## What you will do
Please reproduce every one of the following rows word for word, keeping their order unchanged.

## Information provided
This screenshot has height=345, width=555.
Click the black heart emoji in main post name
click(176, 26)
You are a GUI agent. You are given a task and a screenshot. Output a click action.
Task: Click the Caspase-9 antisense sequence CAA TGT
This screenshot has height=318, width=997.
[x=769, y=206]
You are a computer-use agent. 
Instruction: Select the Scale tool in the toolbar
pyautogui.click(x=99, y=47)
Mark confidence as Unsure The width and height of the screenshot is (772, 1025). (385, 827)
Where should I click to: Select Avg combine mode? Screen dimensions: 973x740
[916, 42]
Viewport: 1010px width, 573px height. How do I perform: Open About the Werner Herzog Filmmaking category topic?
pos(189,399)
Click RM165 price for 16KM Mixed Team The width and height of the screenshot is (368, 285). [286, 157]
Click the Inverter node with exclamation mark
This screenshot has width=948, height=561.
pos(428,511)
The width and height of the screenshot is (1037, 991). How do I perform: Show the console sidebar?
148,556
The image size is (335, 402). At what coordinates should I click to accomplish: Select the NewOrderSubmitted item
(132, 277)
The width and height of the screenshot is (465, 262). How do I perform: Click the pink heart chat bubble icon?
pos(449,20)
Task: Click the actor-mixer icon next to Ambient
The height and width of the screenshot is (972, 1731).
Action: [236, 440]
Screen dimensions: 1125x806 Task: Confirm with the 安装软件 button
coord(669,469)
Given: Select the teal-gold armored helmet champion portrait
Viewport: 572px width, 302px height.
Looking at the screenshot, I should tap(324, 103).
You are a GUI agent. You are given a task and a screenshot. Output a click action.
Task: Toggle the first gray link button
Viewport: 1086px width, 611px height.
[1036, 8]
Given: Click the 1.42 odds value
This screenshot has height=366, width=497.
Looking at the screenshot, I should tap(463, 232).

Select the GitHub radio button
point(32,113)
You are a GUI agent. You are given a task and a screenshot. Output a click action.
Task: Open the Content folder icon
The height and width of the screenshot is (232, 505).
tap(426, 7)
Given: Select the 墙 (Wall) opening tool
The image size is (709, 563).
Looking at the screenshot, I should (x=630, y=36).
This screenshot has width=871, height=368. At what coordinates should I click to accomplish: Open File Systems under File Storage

## Solution for this exercise
This screenshot has height=345, width=555.
Click the black heart emoji in main post name
click(176, 26)
You are a GUI agent. You are given a task and a screenshot. Output a click action.
Task: Click the Caspase-9 antisense sequence CAA TGT
This screenshot has height=318, width=997.
[x=769, y=206]
You are a computer-use agent. 
Instruction: Select the Scale tool in the toolbar
pyautogui.click(x=99, y=47)
Mark confidence as Unsure The width and height of the screenshot is (772, 1025). (385, 827)
Where should I click to: Select Avg combine mode? Screen dimensions: 973x740
[916, 42]
Viewport: 1010px width, 573px height. How do I perform: Open About the Werner Herzog Filmmaking category topic?
pos(189,399)
Click RM165 price for 16KM Mixed Team The width and height of the screenshot is (368, 285). [286, 157]
Click the Inverter node with exclamation mark
This screenshot has width=948, height=561.
pos(428,511)
The width and height of the screenshot is (1037, 991). How do I perform: Show the console sidebar?
148,556
The image size is (335, 402). At what coordinates should I click to accomplish: Select the NewOrderSubmitted item
(132, 277)
The width and height of the screenshot is (465, 262). How do I perform: Click the pink heart chat bubble icon?
pos(449,20)
Task: Click the actor-mixer icon next to Ambient
The height and width of the screenshot is (972, 1731).
Action: [236, 440]
Screen dimensions: 1125x806 Task: Confirm with the 安装软件 button
coord(669,469)
Given: Select the teal-gold armored helmet champion portrait
Viewport: 572px width, 302px height.
Looking at the screenshot, I should tap(324, 103).
You are a GUI agent. You are given a task and a screenshot. Output a click action.
Task: Toggle the first gray link button
Viewport: 1086px width, 611px height.
[1036, 8]
Given: Click the 1.42 odds value
This screenshot has height=366, width=497.
Looking at the screenshot, I should tap(463, 232).

Select the GitHub radio button
point(32,113)
You are a GUI agent. You are given a task and a screenshot. Output a click action.
Task: Open the Content folder icon
The height and width of the screenshot is (232, 505).
tap(426, 7)
Given: Select the 墙 (Wall) opening tool
The image size is (709, 563).
Looking at the screenshot, I should (x=630, y=36).
This screenshot has width=871, height=368. At what coordinates should I click to accomplish: Open File Systems under File Storage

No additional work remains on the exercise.